PAGE EXTRACT START

My current research on “Using wild plants and their genetic diversity for development of novel crops in a changing climate” was inspired by my previous research projects.
Read more about my previous research in the boxes below.
Wild plant populations in stress habitats – adaptation and evolution
My current research on the wild crop relatives for the development of stress-tolerant and climate adapted crops was inspired by my previous research on wild populations within the plant family Caryophyllaceae.
Silene struthioloides on lava flows on the Hawaiian island Maui.
Photo: Anna Westerbergh
Silene dioica on serpentine in the Scandinavian Mountains.
Photo: Anna Westerbergh
During my PhD studies at Umeå University, I investigated the metal and drought tolerant wild plant Silene dioica on serpentine soils. I was also as a visiting PhD student at University of Hawaii at Manoa, studying the endemic Silene species on Hawaiian lava flows. My population and evolutionary studies on wild plant populations also included the polyploid and metal tolerant plant Cerastium alpinum and involved my first PhD student.
This research was mainly supported by the Swedish Council for Forestry and Agricultural Research (SJFR/Formas).
These selected publications will tell you more about this research
Silene dioica on serpentine
Westerbergh A, Nyberg A-B, 1995. Selective grazing of hairless Silene dioica plants by land gastropods. Oikos 73: 289-298, doi: 10.2307/3545953
Westerbergh A, Saura A. 1994. Gene flow and pollinator behaviour in Silene dioica populations. Oikos 71: 215-224, doi: 10.2307/3546269
Westerbergh A. 1994. Serpentine and non-serpentine Silene dioica plants do not differ in nickel tolerance. Plant and Soil 167: 297-303, doi: 10.1007/BF00007956
Westerbergh A. Saura A. 1992. The effect of serpentine on the population structure of Silene dioica (Caryophyllaceae). Evolution 46: 1537-1548, doi: 10.1111/j.1558-5646.1992.tb01143.x
Westerbergh A. 1992. The genetic basis of hairlessness in Silene dioica (Caryophyllaceae). Hereditas 117: 287-291, doi.org/10.1111/j.1601-5223.1992.tb00026.x
Co-evolution of Silene dioca andthe moth Perizoma affinitatum
Westerbergh A. 2004. An interaction between a specialized seed predator moth and its dioecious host plant shifting from parasitism to mutualism. Oikos 105: 564-574, doi: 10.1111/j.0030-1299.2004.12820.x
Westerbergh A, Westerbergh J. 2001. Interactions between seed predators/pollinators and their host plants: a first step towards mutualism? Oikos 95: 324-334, doi: 10.1034/j.1600-0706.2001.950214.x
Westerbergh A, Saura A. 1994. Genetic differentiation in endemic Silene (Caryophyllaceae) on the Hawaiian Islands. American Journal of Botany 81: 1487-1493, doi: 10.2307/2445321
Cerastium alpinum on serpentine
Nyberg Berglund A-B, Saura A, Westerbergh A. 2006. Electrophoretic evidence for disomic inheritance and allopolyploid origin of the octaploid Cerastium alpinum (Caryophyllaceae). Journal of Heredity 97: 296-302, doi.org/10.1093/jhered/esj029
Nyberg Berglund A-B, Dahlgren S, Westerbergh A. 2004. Evidence for parallel evolution and sitespecific selection of serpentine tolerance in Cerastium alpinum during the colonization of Scandinavia. New Phytologist 161: 199-209, doi: 10.1046/j.1469-8137.2003.00934.x
Nyberg Berglund A-B, Westerbergh A. 2001. Two postglacial immigration lineages of the polyploid Cerastium alpinum (Caryophyllaceae). Hereditas 134: 171-183, doi: 10.1111/j.1601-5223.2001.00171.x
Teosinte - wild annual and perennial relatives of maize
My first interest in perennial crops started when I did my postdoctoral research on the genetic basis of morphological and adaptive trait differences between annual and perennial wild species relatives of maize, teosinte (Zea spp).

PAGE EXTRACT END
COLLECTED MATERIAL START

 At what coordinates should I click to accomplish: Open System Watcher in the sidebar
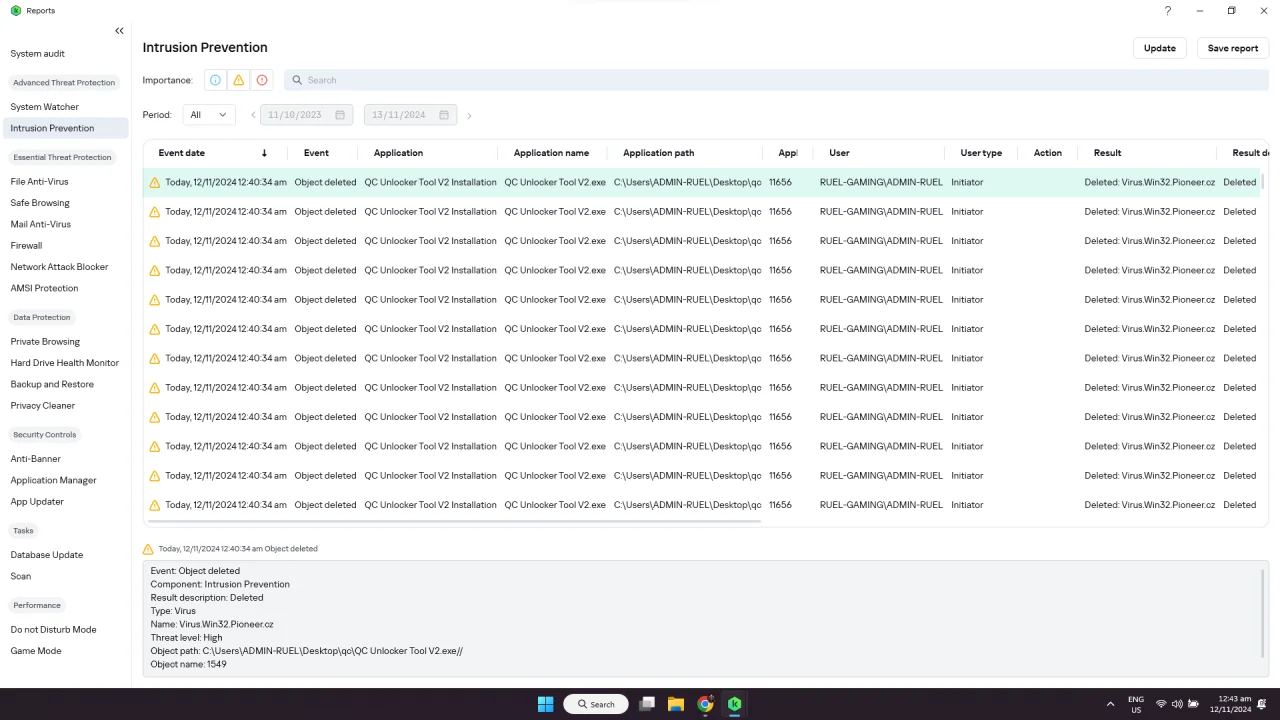(45, 107)
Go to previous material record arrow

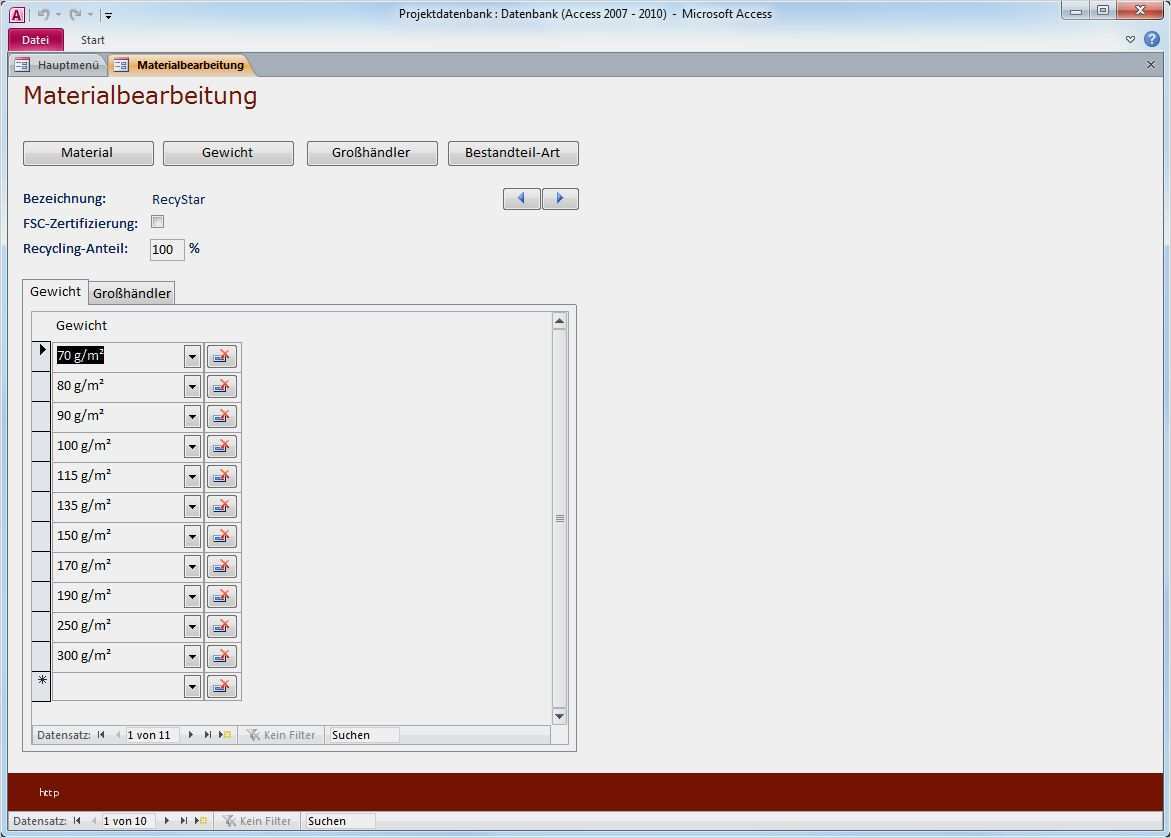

COLLECTED MATERIAL END

*BRIEF 1*: According to the research page on wild plants in stress habitats, which organization mainly supported the research on wild plant populations?
*BRIEF 2*: Pick up the research page on wild plants and crop relatives after its final sentence, carrying on the section on teosinte.

*TASK RESPONSE 1*: The Swedish Council for Forestry and Agricultural Research (SJFR/Formas).

*TASK RESPONSE 2*:
Mapping population from a cross between annual and perennial teosinte, wild relatives of maize. Photo: Anna Westerbergh
Using quantitative trait loci (QTL) mapping to investigate traits associated with perennialism, e.g. rhizome formation, taxonomic traits as tassel formation and adaptive traits as leaf pigmentation and pubescence, we showed that plant evolution under natural selection involves the full range of genetic mechanisms from a few QTL/genes of large effect to more numerous QTL/genes of small effect.
Collaboration: This work was carried out in Professor John Doebley’s lab at the University of Minnesota, USA.
Funding: Postdoctoral Fellowship from the Swedish Council for Forestry and Agricultural Research (SJFR/Formas).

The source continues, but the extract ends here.